╭─ Information supplied
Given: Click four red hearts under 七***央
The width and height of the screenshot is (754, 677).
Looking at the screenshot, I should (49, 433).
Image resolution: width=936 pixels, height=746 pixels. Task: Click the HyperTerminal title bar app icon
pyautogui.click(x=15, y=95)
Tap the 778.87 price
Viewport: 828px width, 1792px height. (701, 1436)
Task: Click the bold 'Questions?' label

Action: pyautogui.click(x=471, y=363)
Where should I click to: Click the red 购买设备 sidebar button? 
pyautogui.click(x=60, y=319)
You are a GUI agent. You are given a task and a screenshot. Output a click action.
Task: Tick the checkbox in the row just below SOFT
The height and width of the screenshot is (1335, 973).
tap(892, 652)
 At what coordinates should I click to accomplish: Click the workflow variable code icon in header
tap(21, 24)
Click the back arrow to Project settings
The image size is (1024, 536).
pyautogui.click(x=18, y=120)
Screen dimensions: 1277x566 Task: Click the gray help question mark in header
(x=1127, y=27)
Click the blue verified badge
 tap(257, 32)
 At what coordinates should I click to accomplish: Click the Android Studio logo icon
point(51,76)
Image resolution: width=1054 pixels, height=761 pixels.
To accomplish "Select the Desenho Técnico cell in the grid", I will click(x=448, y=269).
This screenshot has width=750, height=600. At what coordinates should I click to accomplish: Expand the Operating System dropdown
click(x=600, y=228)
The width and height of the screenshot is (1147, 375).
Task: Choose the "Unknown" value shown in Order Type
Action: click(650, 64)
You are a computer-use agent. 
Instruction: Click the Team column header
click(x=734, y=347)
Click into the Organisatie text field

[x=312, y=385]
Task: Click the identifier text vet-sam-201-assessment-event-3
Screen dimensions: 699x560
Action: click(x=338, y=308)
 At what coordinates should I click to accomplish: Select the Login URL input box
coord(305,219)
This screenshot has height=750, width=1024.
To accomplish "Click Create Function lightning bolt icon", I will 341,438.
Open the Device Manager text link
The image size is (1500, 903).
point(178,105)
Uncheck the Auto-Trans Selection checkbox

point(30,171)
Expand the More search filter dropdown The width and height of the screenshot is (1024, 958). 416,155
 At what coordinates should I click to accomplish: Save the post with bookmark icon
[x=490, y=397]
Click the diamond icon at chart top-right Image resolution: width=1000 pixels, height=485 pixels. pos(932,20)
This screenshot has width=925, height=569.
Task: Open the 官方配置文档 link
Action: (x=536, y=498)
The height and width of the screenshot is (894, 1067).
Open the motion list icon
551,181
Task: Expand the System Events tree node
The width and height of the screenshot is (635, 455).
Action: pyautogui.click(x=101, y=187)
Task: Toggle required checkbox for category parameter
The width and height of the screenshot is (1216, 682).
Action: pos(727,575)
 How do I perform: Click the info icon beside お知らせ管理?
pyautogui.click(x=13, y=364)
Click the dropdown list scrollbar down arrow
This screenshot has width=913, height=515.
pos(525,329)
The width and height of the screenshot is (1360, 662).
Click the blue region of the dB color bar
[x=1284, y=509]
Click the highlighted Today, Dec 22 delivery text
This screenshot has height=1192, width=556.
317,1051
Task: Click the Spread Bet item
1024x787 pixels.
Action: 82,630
╰─
● What is required
After locating the line that contains "Expand the More", please copy exactly every line from the start of the records through it, and nothing else.

● Exercise answer
Given: Click four red hearts under 七***央
The width and height of the screenshot is (754, 677).
Looking at the screenshot, I should (49, 433).
Image resolution: width=936 pixels, height=746 pixels. Task: Click the HyperTerminal title bar app icon
pyautogui.click(x=15, y=95)
Tap the 778.87 price
Viewport: 828px width, 1792px height. (701, 1436)
Task: Click the bold 'Questions?' label

Action: pyautogui.click(x=471, y=363)
Where should I click to: Click the red 购买设备 sidebar button? 
pyautogui.click(x=60, y=319)
You are a GUI agent. You are given a task and a screenshot. Output a click action.
Task: Tick the checkbox in the row just below SOFT
The height and width of the screenshot is (1335, 973).
tap(892, 652)
 At what coordinates should I click to accomplish: Click the workflow variable code icon in header
tap(21, 24)
Click the back arrow to Project settings
The image size is (1024, 536).
pyautogui.click(x=18, y=120)
Screen dimensions: 1277x566 Task: Click the gray help question mark in header
(x=1127, y=27)
Click the blue verified badge
 tap(257, 32)
 At what coordinates should I click to accomplish: Click the Android Studio logo icon
point(51,76)
Image resolution: width=1054 pixels, height=761 pixels.
To accomplish "Select the Desenho Técnico cell in the grid", I will click(x=448, y=269).
This screenshot has width=750, height=600. At what coordinates should I click to accomplish: Expand the Operating System dropdown
click(x=600, y=228)
The width and height of the screenshot is (1147, 375).
Task: Choose the "Unknown" value shown in Order Type
Action: click(650, 64)
You are a computer-use agent. 
Instruction: Click the Team column header
click(x=734, y=347)
Click into the Organisatie text field

[x=312, y=385]
Task: Click the identifier text vet-sam-201-assessment-event-3
Screen dimensions: 699x560
Action: click(x=338, y=308)
 At what coordinates should I click to accomplish: Select the Login URL input box
coord(305,219)
This screenshot has height=750, width=1024.
To accomplish "Click Create Function lightning bolt icon", I will 341,438.
Open the Device Manager text link
The image size is (1500, 903).
point(178,105)
Uncheck the Auto-Trans Selection checkbox

point(30,171)
Expand the More search filter dropdown The width and height of the screenshot is (1024, 958). 416,155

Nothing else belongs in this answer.